PESHAWAR, Sept 11: Police have found a way to flout an amendment made to the Criminal Procedure Code (CrPC) under which no woman, suspected in the Offence of Zina Ordinance, could be arrested without prior permission from a court of law. Police have been picking up women and registering FIRs against them under section 294 of the Pakistan Penal Code, which deals with obscene acts in public.

Legal experts pointed out that section 294 of PPC applied to acts committed in public, but police had been applying it also to suspects arrested from houses.

According to some recent cases, instead of mentioning that suspects were picked up from inside a house police wrote in FIRs that they had been arrested from public places.

The Criminal Law (Amendment) Act No 1 of 2005 was enacted on Jan 11, 2005, inserting a new section ‘156B’ in the CrPC. It made mandatory on police that investigation against a woman accused of committing the offence of fornication or adultery should not be conducted by an officer below the rank of a superintendent of police.

Also, offences under the Hudood ordinance were made non-cognizable and no woman could be arrested without court permission.

“The parliament inserted section 156B in the CrPC in good faith so as to minimize the misuse of Hudood ordinance, but police are habitual of misusing the law,” said chairman of the Voice of Prisoners,

Noor Alam Khan.

Section 294 of the PPC states: “Whoever, to the annoyance of others; a) does any obscene act in any public place, or b) sings, recites or utters any obscene songs, ballad or words, in or near any public place, shall be punished with imprisonment of either description for a term which may extend to three months, or with fine, or with both”.

On Friday night, C-division police arrested three men and a woman from a flat on the charge of trying to commit adultery.
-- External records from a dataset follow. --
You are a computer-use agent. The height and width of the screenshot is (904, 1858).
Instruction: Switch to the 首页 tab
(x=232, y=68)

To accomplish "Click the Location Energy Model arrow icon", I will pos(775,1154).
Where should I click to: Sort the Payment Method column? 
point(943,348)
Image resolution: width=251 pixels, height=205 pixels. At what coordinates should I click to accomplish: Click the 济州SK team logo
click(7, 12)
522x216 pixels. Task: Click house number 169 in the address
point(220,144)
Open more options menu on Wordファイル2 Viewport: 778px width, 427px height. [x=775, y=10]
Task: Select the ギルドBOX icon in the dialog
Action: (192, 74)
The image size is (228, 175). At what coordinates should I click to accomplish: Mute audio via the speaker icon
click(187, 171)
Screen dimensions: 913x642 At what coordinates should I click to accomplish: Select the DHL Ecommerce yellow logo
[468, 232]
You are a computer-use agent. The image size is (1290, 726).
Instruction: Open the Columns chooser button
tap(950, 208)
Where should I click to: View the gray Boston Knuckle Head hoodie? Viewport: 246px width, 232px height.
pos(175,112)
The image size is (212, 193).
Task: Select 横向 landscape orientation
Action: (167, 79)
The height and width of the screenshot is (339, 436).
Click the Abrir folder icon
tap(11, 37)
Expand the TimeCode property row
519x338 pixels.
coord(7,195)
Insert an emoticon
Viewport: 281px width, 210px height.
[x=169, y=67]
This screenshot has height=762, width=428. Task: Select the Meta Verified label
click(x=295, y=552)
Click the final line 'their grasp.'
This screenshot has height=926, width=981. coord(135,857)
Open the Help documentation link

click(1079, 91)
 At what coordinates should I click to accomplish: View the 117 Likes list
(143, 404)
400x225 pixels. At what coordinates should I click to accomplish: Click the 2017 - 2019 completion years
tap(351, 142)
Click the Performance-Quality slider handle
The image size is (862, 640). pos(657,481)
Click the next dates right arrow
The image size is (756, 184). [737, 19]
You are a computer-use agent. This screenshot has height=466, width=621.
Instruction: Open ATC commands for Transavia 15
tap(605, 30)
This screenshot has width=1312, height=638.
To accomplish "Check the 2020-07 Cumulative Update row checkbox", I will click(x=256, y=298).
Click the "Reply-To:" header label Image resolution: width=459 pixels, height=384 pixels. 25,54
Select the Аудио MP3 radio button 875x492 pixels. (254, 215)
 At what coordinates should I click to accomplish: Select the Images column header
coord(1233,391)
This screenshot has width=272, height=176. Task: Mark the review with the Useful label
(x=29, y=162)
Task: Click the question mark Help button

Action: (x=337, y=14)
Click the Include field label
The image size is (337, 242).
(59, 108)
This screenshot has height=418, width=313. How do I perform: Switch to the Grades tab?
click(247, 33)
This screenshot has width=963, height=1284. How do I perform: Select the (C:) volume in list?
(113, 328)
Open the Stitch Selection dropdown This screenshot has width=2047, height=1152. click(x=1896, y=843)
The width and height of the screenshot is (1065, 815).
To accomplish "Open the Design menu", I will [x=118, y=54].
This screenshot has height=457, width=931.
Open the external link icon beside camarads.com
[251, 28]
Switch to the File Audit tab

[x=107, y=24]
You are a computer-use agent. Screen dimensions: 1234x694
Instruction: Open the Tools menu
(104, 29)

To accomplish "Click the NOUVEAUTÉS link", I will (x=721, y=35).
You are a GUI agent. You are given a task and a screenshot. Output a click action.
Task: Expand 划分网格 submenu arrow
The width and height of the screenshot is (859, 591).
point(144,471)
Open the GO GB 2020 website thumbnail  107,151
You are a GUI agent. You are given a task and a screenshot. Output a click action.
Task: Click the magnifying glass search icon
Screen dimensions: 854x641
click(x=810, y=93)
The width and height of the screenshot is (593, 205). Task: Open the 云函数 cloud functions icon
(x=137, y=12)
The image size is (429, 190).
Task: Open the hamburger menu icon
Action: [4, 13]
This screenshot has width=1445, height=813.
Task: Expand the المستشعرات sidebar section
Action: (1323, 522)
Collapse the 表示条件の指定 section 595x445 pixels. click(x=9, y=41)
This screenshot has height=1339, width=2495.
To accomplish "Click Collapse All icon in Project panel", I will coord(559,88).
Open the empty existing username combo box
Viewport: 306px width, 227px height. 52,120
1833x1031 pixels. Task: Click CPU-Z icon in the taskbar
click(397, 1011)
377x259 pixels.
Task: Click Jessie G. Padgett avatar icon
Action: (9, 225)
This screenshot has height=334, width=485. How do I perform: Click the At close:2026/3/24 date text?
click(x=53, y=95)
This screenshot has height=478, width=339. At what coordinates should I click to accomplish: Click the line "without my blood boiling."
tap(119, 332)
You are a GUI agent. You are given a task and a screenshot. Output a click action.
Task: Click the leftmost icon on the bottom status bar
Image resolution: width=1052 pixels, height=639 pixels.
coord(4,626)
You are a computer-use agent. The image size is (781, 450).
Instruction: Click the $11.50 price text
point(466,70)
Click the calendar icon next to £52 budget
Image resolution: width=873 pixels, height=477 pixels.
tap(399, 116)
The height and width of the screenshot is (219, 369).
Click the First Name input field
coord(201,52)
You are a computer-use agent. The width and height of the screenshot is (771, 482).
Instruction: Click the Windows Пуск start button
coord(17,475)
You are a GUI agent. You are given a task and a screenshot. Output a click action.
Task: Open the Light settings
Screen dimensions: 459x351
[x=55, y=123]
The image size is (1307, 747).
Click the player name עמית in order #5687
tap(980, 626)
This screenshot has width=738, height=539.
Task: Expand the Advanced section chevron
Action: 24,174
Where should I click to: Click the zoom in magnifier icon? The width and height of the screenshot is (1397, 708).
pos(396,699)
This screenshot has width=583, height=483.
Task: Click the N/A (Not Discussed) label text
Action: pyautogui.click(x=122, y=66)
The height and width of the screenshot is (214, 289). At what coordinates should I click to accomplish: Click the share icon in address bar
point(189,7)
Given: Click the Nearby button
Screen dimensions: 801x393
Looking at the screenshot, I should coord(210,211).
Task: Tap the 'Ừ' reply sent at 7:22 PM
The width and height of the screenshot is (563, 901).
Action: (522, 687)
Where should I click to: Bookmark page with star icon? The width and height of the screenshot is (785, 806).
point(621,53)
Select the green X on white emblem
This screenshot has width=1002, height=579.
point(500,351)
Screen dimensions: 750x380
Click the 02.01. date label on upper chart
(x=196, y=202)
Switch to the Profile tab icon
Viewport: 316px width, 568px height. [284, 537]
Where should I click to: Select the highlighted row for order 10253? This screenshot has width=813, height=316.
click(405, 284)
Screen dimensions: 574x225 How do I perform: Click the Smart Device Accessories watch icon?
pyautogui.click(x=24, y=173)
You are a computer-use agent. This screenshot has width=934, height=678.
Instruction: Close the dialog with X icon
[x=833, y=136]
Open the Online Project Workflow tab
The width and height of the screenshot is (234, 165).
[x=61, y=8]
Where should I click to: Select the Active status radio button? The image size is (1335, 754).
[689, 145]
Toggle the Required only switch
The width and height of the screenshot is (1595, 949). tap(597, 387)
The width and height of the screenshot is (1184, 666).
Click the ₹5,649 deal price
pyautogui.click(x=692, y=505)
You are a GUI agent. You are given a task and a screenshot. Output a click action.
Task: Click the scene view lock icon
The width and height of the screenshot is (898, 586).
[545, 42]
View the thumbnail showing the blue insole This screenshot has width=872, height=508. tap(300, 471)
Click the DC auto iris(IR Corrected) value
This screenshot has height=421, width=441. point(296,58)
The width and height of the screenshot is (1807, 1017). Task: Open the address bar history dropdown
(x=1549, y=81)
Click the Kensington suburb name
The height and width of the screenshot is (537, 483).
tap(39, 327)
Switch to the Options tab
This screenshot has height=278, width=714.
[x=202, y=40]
However, in an apparent attempt to avoid legal complications regarding the arrest of a woman, police registered the FIR under section 294 of the PPC instead of the CrPC. The detainees were granted bail on Saturday by a judicial magistrate.

Similarly, five women were picked up recently without court permission from a posh locality on the charge of running a brothel. They were also booked under section 294 of the PPC.

A police official told Dawn that the amendment to the CrPC was not practicable. “What will we do when we find two persons committing adultery or fornication? Will we ask them to continue their act till we return back to arrest them after getting permission form the court?” asked the official. He said they had no other option but to apply section 294 of PPC.

Shahnawaz Khan, a high court lawyer, said that even section 294 could not be applied in an arbitrary manner. “Only that person could be arrested who does anything obscene to the annoyance of public,” he added.